Keeping the dream alive
It doesn’t seem that it was that long ago Devin Ginty was zipping up and down the floor, taking charges and diving for loose balls to help lead the Colfax Falcons’ boys basketball team to a pair of back-to-back CIF Sac-Joaquin Section championships.
As a junior at Colfax High in 2006, Ginty teamed with the likes of Ari Iventosch, Kevin Kleppe, Chase Oliver and Russell Stone in helping the Falcons turn back Argonaut 61-59 on a last second lay-in by Stone for the Div. IV title at Arco Arena.
And, the Falcons had so much fun that year, they did it again in 2007. With Ginty fueling a 21-10 fourth quarter rally, Colfax overcame Amador, 55-47, again at Arco for its second consecutive CIF crown. In two seasons, with Ginty in the backcourt, the Ron Pucci-coached Falcons were 59-4.
Fast forward now to 2013 and although he’s 6,000 miles and six time zones away, Ginty is living his dream. He’s in Helsinki, Finland playing professionally for the To-Po team in the Finnish first division.
“It’s definitely been an adventure,” said Ginty. “The competition is decently high and I’m really enjoying the experience.”

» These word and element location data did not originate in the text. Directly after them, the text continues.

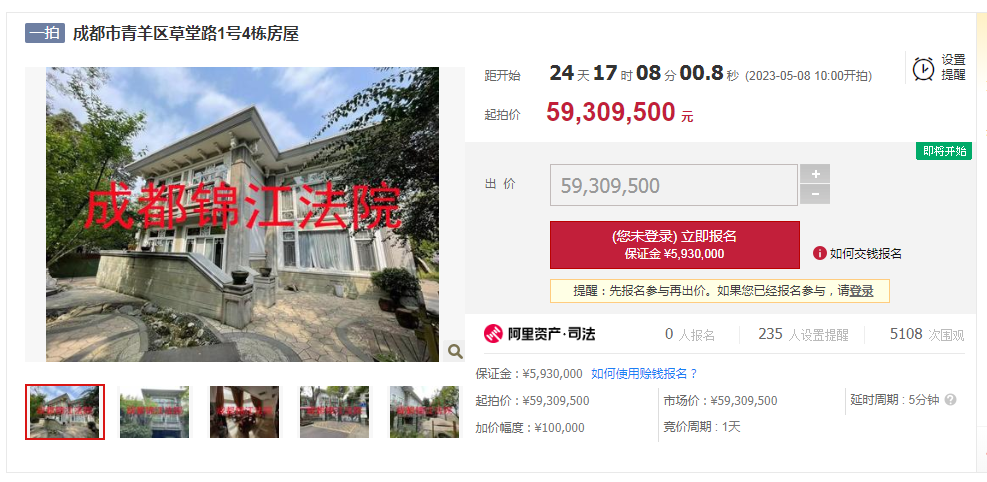Image resolution: width=987 pixels, height=482 pixels.
Task: Click the red 立即报名 button
Action: point(675,245)
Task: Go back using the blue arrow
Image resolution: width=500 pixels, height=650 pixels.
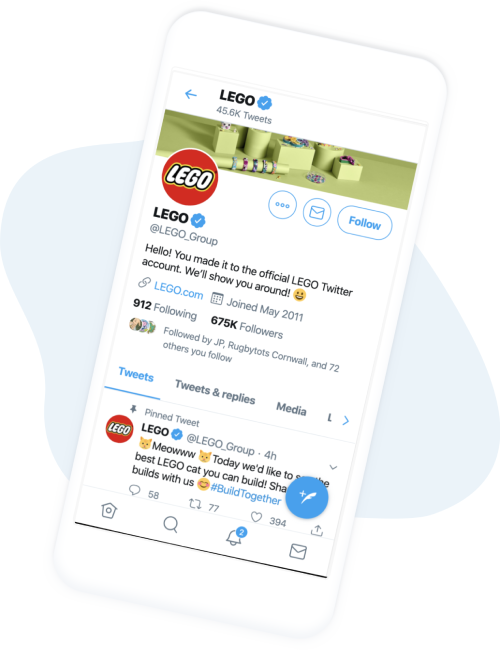Action: click(x=190, y=95)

Ginty, who had a fine collegiate playing career at the University of San Diego, noted that the first division his To-Po team plays in is not quite the toughest league, but it is regarded as a very good professional league because Finland is a place in Europe where basketball is still on the rise.
“Before I came here I played in a pro league in Ireland but the funding and interest there is depleting,” said Ginty. “This is definitely a step up.”
Ginty, a 6-2 guard, is currently averaging 13.4 points and four assists per game for To-Po which 11-6 and sits in second place in the division.
According to Ginty, each Finish team is allowed three American players and one "bossman" (a player from any country in Europe, besides Finland).
“I’ve had to adjust my game over here because the officials are a little soft and quick with the whistle. Even the Finnish guys complain about the poor officiating and their lack of basketball experience, but it is something I can't change and I've learned to adjust to.”
Ginty’s To-Po team’s home arena is the site where basketball was played when Helsinki hosted the 1952 Olympic Games.
“Our team is playing well right now,” Ginty added. “We had a rough start because one of the other Americans and I were both brought in two days before our first game where we played the other top two teams in the league back to back.”
Ginty burst onto the college scene at the University of San Diego rather inauspiciously. In just his second start as a true freshman and playing on national television, he went five for five from the field including four treys and four for four from the foul line in scoring 18 points to lead USD over Kentucky, 81-72, at Rupp Arena.
He would go on to play in 122 career games for the Toreros where he finished with 546 career points, 108 three-point baskets and 199 career assists.
So, after graduating from USD with a degree in history in 2011, Ginty started the pursuit of his dream.
“ I really wanted to travel and in my heart I knew I wasn't done playing basketball yet,” said Ginty. “I had the opportunity to do a month long tour through Taiwan with a team and then returned again to Asia with a tour through China on a different team. I also went to big combines in Mexico and Las Vegas.”
But Ginty started to run into roadblocks in his attempt to be signed by a European team. Because of the restrictions on American players, many clubs are are looking for only for tall, athletic players.
“There’s not a big market for small guards,” said Ginty. “I had a couple of agents trying to place me but as it worked out my best agent turned out to be my mom.”
Devin’s mother, Maureen, a teacher at Sierra Hills School in Meadow Vista, went to work for her son and because of Ginty’s Irish heritage, she was able to make the contact to have him placed on a team in Ireland.
“It was nice but to be honest with you, the basketball there wasn’t very good,” said Ginty. “So when the opportunity came to go to Finland, it worked out just right.”
Ginty noted that even though it's quite cold and dark at times, the Finnish people are very welcoming.
“Once I got settled in I’ve found that it’s a very enjoyable place plus this is a good step up for my basketball career,” said Ginty who also is coaching a coaching a couple youth teams. “I really enjoy the coaching part. The kids are great and I help them work on their English. Its nice to get another foreign perspective on the game because I want to be a coach after I hang up my playing shoes.”
In looking back, Ginty notes that he wouldn’t change a thing about his basketball odyssey.
“It’s crazy the places a sport can take you,” said Ginty. “ I am so thankful for the opportunities that the sport I love has provided me with and I’m trying to make the most of them with a positive attitude.”